*TASK REQUIREMENTS*: Go through the records, and copy each line in which the string "Switch" is present.

*DATA TO EXAMINE*:
>>>
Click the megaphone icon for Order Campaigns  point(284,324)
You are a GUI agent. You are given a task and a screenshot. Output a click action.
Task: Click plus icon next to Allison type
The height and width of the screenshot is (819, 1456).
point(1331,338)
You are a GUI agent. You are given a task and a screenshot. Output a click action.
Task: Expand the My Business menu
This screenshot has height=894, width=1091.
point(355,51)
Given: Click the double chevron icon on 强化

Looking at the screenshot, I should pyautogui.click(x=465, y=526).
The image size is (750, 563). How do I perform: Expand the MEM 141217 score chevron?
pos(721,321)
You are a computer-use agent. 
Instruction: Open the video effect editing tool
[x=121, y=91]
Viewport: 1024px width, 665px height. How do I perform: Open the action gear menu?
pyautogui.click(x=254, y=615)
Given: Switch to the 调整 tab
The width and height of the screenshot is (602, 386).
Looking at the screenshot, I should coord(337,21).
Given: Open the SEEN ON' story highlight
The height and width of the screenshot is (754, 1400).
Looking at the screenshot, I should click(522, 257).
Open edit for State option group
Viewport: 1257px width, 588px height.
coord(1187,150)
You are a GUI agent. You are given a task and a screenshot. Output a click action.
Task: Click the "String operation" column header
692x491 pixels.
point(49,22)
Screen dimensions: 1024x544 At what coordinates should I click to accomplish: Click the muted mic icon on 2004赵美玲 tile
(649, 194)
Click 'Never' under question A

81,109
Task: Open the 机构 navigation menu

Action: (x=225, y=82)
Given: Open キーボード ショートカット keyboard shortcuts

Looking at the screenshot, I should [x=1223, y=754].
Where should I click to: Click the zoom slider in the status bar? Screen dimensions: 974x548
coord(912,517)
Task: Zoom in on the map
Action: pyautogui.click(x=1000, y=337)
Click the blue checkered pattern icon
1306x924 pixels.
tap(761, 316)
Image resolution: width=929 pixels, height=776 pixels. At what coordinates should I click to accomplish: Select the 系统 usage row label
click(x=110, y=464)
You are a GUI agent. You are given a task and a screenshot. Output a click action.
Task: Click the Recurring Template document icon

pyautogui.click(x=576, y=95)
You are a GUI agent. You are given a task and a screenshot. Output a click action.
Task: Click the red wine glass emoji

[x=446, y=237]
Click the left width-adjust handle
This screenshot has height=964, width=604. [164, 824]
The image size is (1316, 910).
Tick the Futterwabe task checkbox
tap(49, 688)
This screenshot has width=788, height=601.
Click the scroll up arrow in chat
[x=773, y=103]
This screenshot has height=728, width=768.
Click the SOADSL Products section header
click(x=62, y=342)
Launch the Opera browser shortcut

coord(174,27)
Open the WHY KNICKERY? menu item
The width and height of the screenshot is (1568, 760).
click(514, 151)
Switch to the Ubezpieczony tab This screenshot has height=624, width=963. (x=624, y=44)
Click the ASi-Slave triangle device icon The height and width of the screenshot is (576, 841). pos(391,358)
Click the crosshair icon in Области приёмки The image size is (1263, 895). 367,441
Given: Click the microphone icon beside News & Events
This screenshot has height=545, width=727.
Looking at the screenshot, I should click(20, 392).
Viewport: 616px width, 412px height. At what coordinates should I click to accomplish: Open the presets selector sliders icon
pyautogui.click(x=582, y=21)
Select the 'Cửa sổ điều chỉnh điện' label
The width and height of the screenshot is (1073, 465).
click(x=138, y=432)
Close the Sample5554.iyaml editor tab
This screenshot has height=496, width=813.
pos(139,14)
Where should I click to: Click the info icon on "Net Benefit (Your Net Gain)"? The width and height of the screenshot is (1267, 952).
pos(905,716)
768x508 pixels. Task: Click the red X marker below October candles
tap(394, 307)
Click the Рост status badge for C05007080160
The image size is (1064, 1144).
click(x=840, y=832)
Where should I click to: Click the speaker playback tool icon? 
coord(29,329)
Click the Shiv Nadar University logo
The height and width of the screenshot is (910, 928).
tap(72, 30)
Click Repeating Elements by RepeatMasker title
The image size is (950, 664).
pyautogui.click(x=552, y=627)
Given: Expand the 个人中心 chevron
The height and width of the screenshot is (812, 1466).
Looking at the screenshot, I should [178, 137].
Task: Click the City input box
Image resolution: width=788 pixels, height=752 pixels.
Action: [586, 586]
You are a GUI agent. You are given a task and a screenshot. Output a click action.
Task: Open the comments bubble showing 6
<<<
*OUTPUT FOR THIS EXERCISE*:
Given: Switch to the 调整 tab
Switch to the Ubezpieczony tab This screenshot has height=624, width=963. (x=624, y=44)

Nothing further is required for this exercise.